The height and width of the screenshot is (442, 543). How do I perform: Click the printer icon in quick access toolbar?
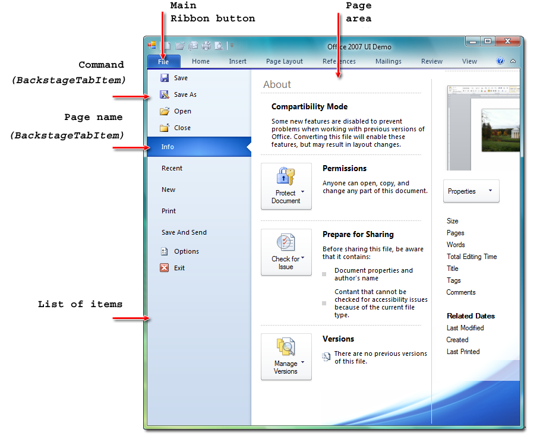206,46
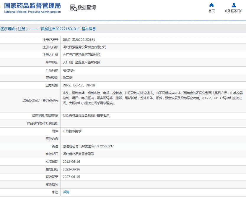Select the 首页 home icon
This screenshot has width=246, height=198.
click(211, 5)
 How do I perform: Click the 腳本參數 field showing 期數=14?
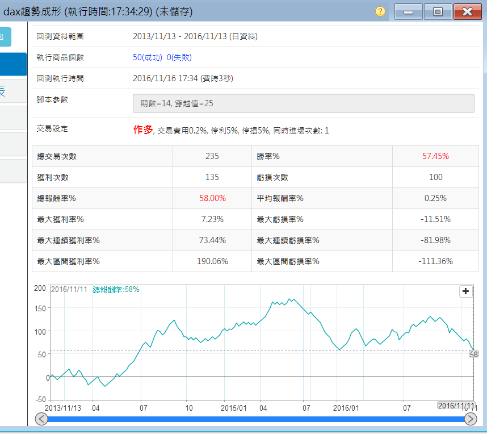(303, 103)
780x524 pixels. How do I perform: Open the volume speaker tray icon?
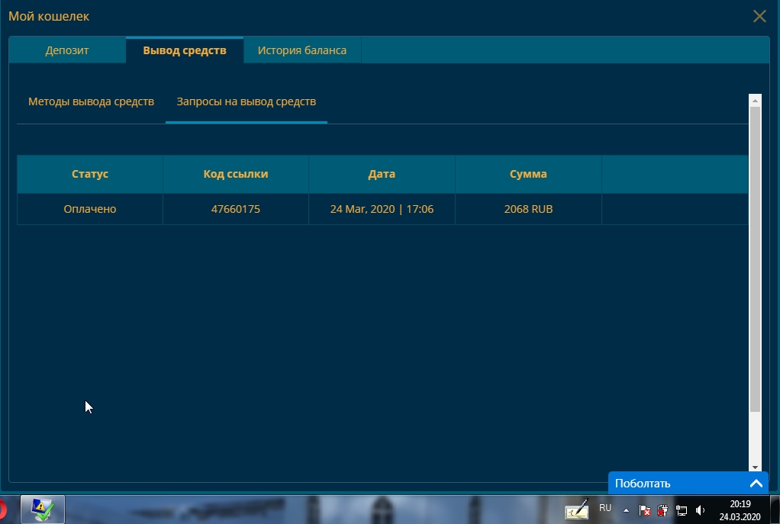(x=700, y=510)
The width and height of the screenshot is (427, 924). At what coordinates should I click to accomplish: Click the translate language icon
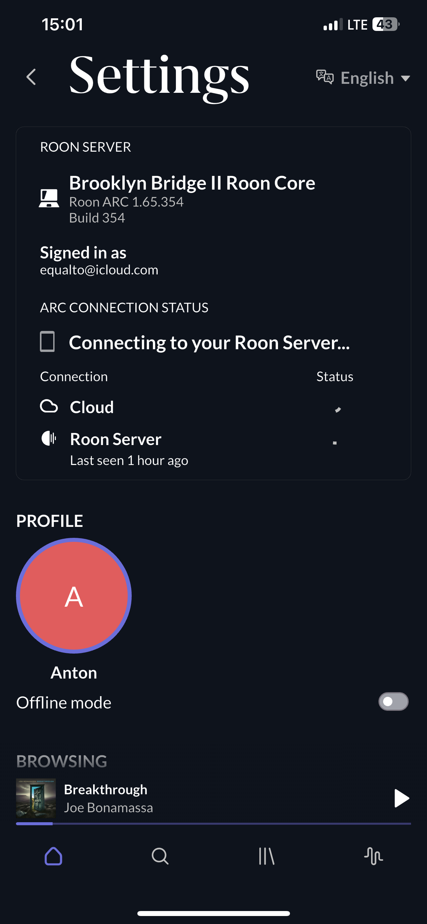point(324,77)
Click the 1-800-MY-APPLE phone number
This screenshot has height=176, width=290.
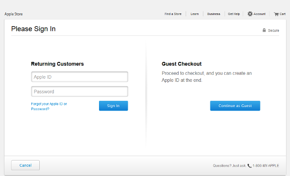[x=266, y=166]
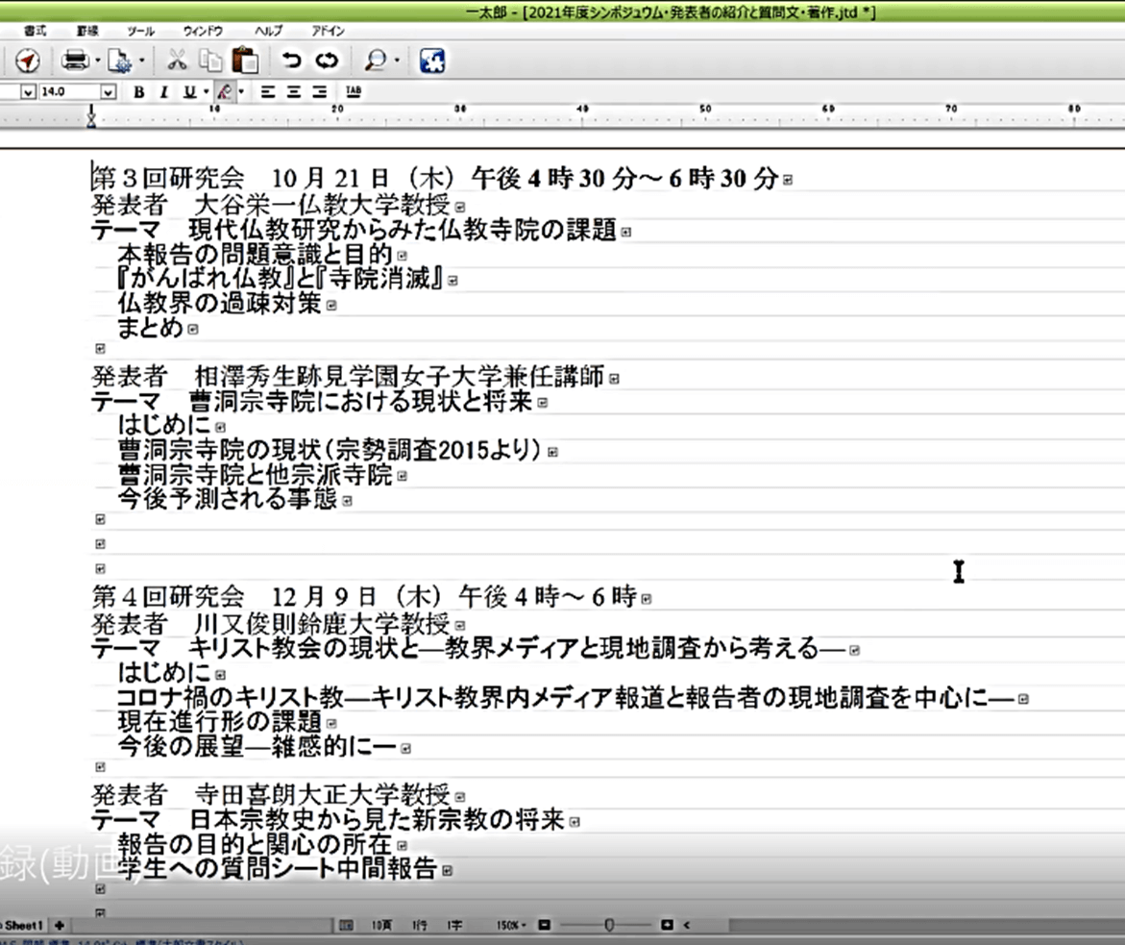Cut selection with the scissors icon

click(x=177, y=62)
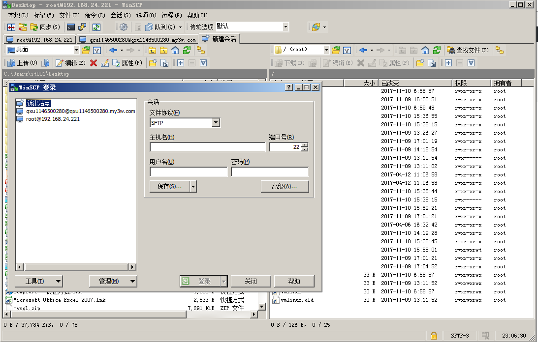Open the local drive Desktop combo box

tap(43, 50)
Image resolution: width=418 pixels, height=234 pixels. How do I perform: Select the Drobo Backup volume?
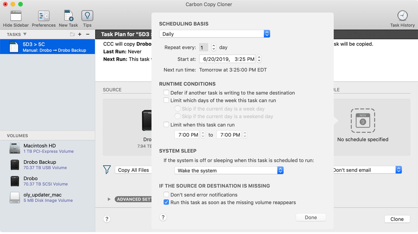click(40, 165)
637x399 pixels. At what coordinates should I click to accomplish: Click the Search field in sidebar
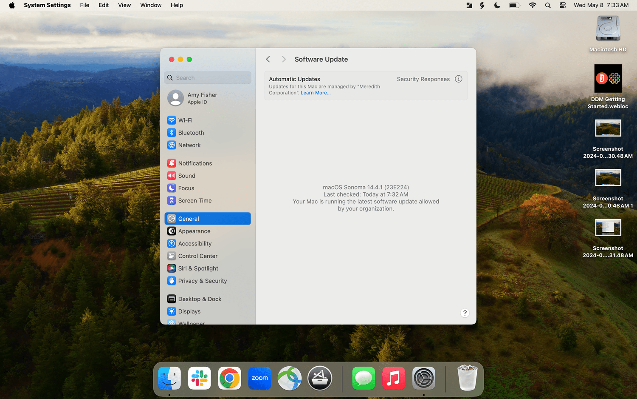(x=208, y=78)
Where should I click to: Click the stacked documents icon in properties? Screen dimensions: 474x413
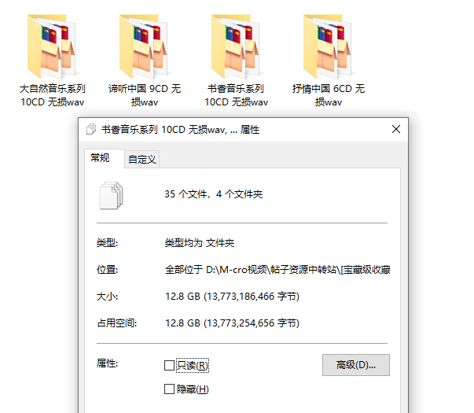pyautogui.click(x=112, y=194)
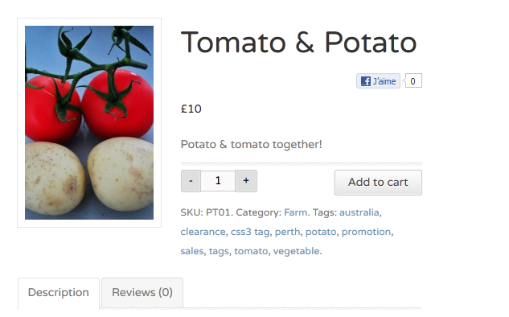
Task: Open the australia tag link
Action: click(x=359, y=212)
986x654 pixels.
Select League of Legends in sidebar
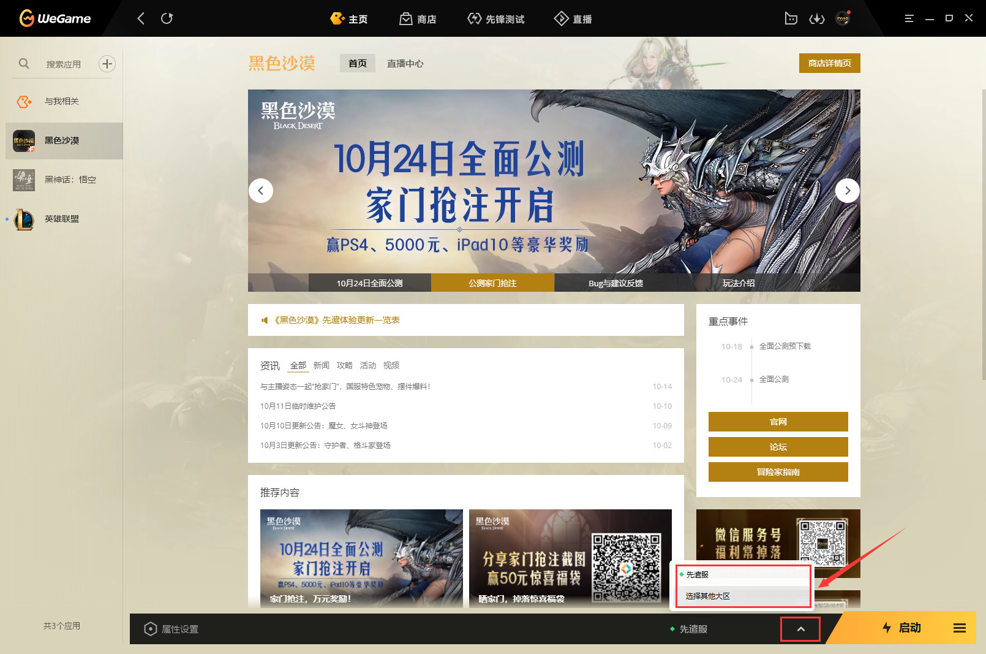click(x=61, y=219)
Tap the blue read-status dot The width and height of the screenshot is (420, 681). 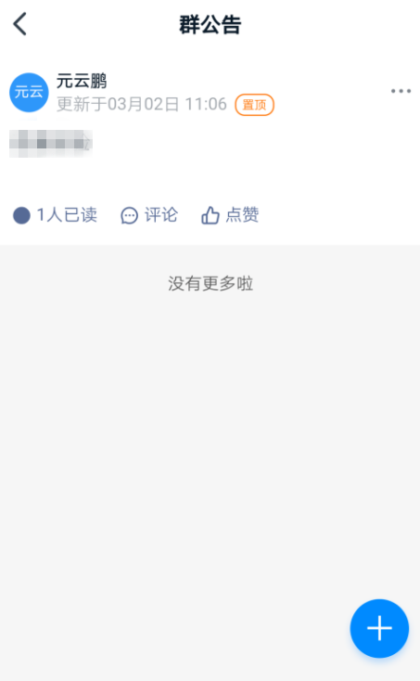21,215
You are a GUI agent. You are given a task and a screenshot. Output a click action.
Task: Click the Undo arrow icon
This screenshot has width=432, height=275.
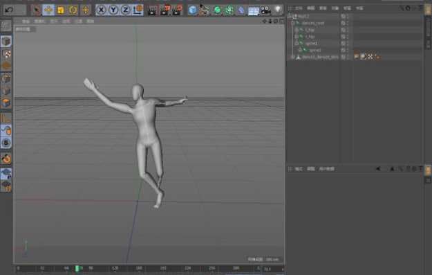9,10
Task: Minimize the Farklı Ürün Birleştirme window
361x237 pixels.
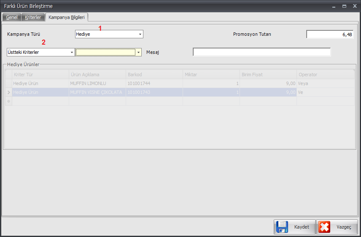Action: coord(334,6)
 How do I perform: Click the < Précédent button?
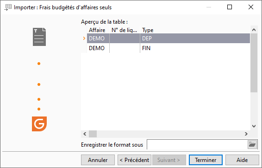point(134,160)
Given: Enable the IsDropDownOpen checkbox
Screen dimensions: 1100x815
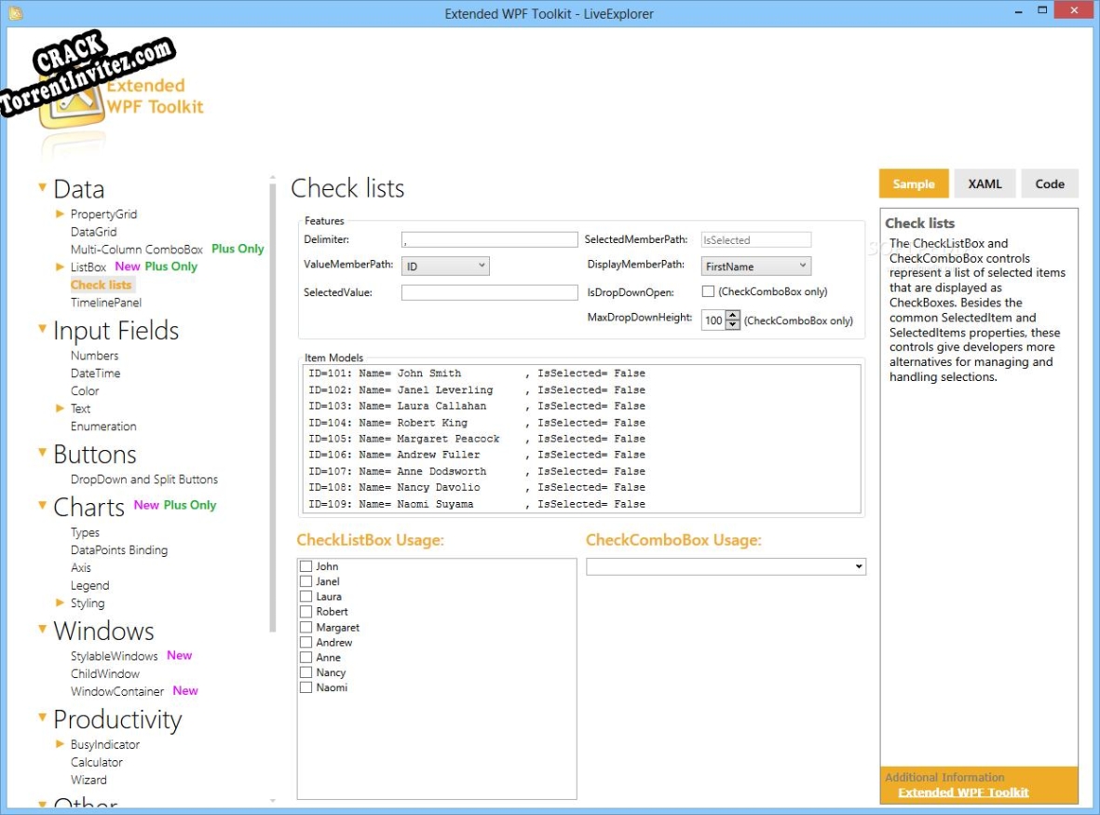Looking at the screenshot, I should pyautogui.click(x=708, y=292).
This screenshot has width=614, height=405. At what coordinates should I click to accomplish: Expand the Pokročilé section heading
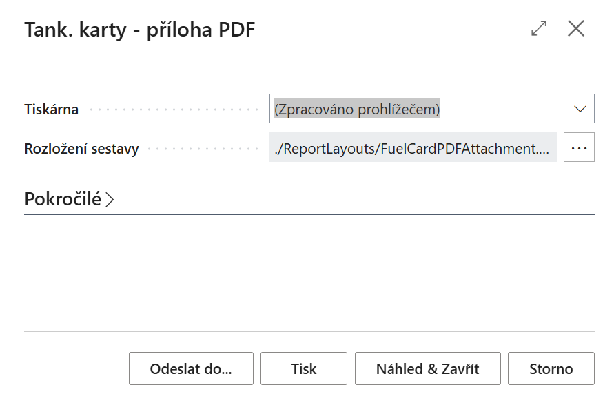(63, 199)
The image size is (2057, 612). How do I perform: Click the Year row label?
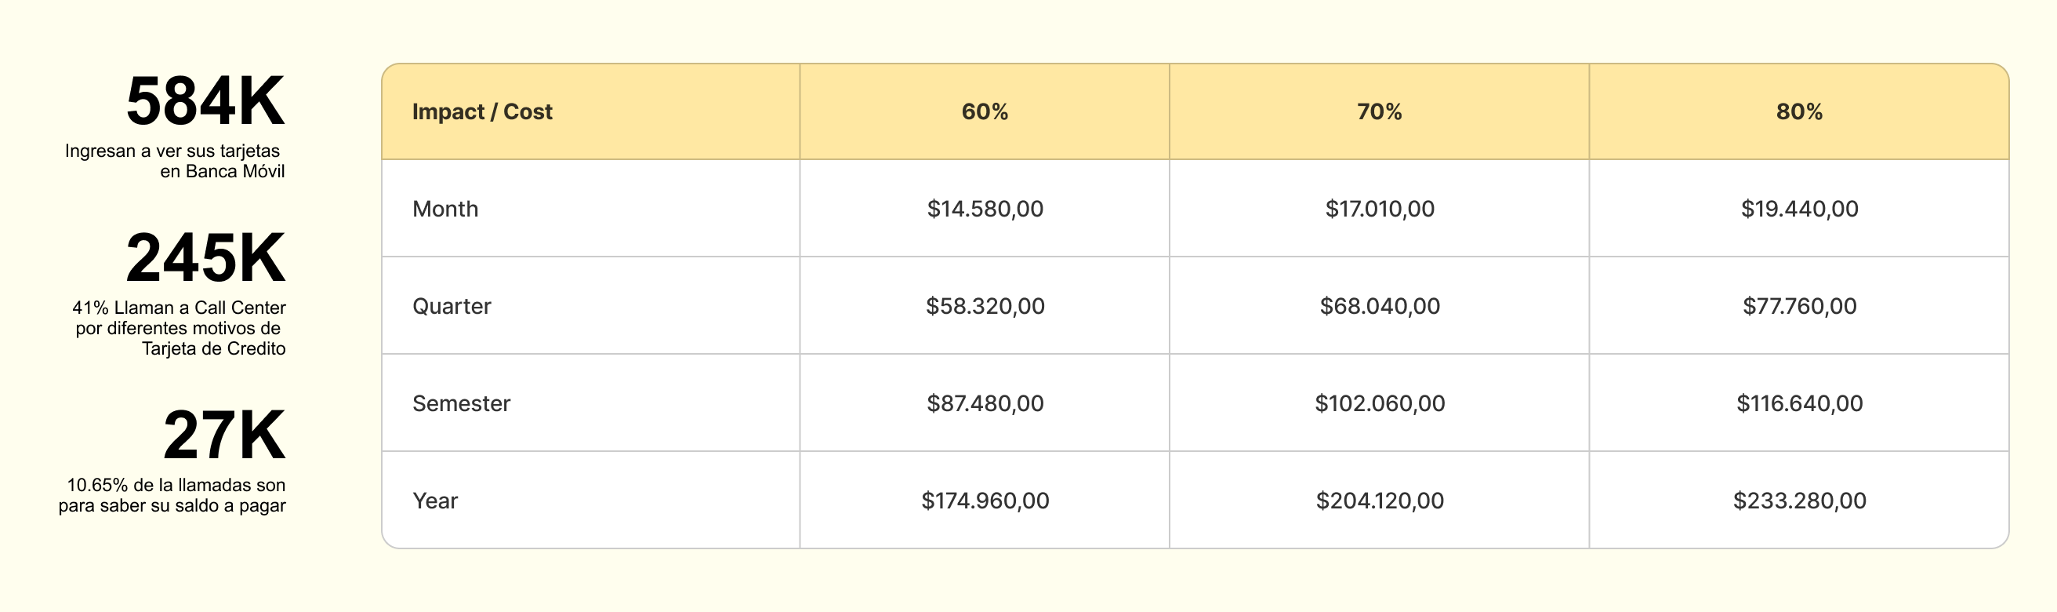click(591, 500)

------------------------------------------------------------------------

* **EXERCISE REQUIREMENTS**: All that belongs in the answer is the exact run of lines from the line containing "Screen dimensions: 1100x815" to the end of the listing above, pictures removed.

* **EXERCISE RESULT**:
Screen dimensions: 1100x815
Looking at the screenshot, I should pyautogui.click(x=708, y=292).
This screenshot has width=614, height=405. At what coordinates should I click to accomplish: Expand the Pokročilé section heading
(63, 199)
The image size is (2057, 612). How do I perform: Click the Year row label?
click(591, 500)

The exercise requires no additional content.